So you’ve managed to escape a possibly brutal winter by heading to the southern hemisphere and taking in some of the Australian culture. Luckily, if you’re heading to Cairns, there’s not really a bad time to go. This area is a favorite beach destination from May through August and the rainforest and waterfalls are phenomenal during the rainy season, which is September through March. Using Cairns as your launch point for your Aussie adventure will lead you to breaktaking outdoor adventures, as well as some culture and history in the city. Here are some ideas on things to do in Cairns, this beautiful Northeast region of Australia.
The wilderness doesn’t get any more exotic or alluring than the Wet Tropics of Queensland. A World Heritage area adjacent to the Great Barrier Reef, the Wet Tropics stretches across 300 coastal miles of northern Queensland. With its soft sand, foreboding mangroves, and thick greenery, there is an astounding variety and density of wildlife. This region of picturesque coast as well as twisting rain forest is home to a quarter of the continent’s frogs and reptiles, a third of its mammal species, more than half of its bat and butterfly species, and some 370 species of birds. The most dramatic are the cassowaries, the tall, flightless birds with combs on their heads, and the saltwater crocodiles that lurk along the estuaries and mangroves.
In the Daintree Rainforest, considered the jewel of the Wet Tropics, you can indulge in your outdoor fantasies with everything from horseback riding on the beach to sea kayaking to gliding through the forest on zip-lines. Guided walks lead to waterfalls and hidden swimming holes. And when the sun is shining, nothing beats chilling out on the beach. Most of the action takes place around Cape Tribulation, a two-and-a-half-hour drive north of Cairns.

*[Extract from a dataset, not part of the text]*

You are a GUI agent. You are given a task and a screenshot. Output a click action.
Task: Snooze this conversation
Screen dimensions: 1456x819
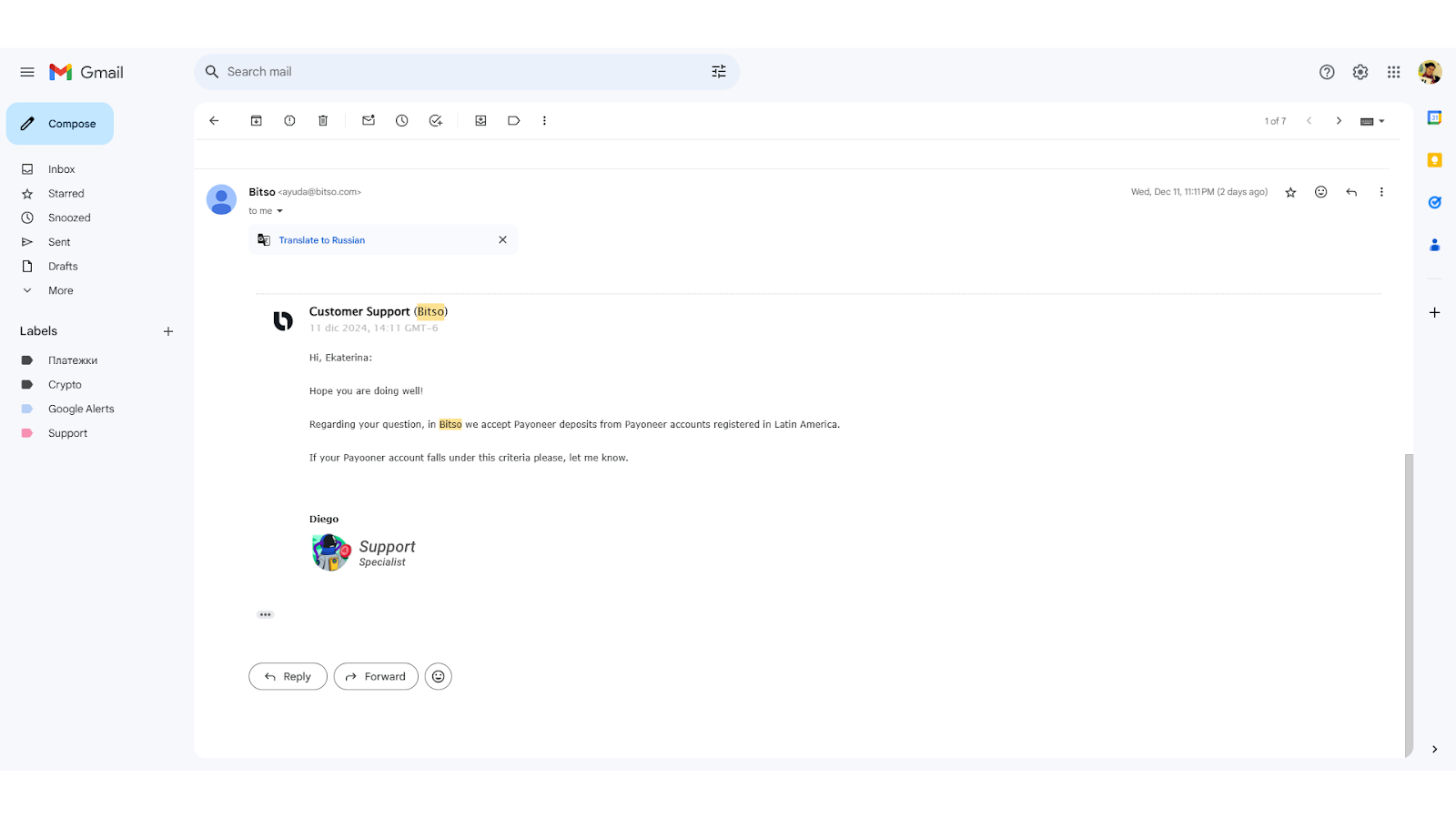402,121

Just north of Cape Tribulation, you’ll find the 20-mile Bloomfield Track that continues to the Bloomfield River. It covers spectacular terrain, running through rain forest and along a coast accessible only by four-wheel drive. Consider hiring a guide for this part of your down-under adventure. Along the banks of the Bloomfield River, visitors can take tours led by members of the local Kuku Yalanji Bama tribe. The outings cover 40,000 years of mythology and communal knowledge of the rainforest while sharing stories over billy tea and “damper”, an Australian bread.
Going 50 miles south of Cairns, you’ll find Josephine Falls. Josephine Falls is the highlight of Wooroonooran National Park. It is a breathtaking multitiered waterfall at the base of Mount Bartle Frere, the highest peak in Queensland and possibly the wettest place in Australia. Just south of the falls is Tully River, the continent’s premier white-water rafting spot, and to the north are the giant Babinda Boulders, which have a special place in Aboriginal mythology. Take a cultural tour of Babinda to hear legendary stories that have been passed down for generations or spend your visit snorkeling in the swimming holes.
If you need a break from the outdoor adventures, Cairns hosts many art galleries that will entice you to take a piece of this beauty back home. Bundarra Fine Art Gallery specializes in authentic, contemporary and traditional fine Aboriginal art. Bundarra Gallery partners with indigenous artists and is committed to promoting the work of indigenous artists and creating opportunities for a wider understanding and appreciation of Aboriginal art and culture.
One thing’s for sure during your stay in Cairns Australia, there will be so many options to choose from that you’ll be wishing you had stayed another week!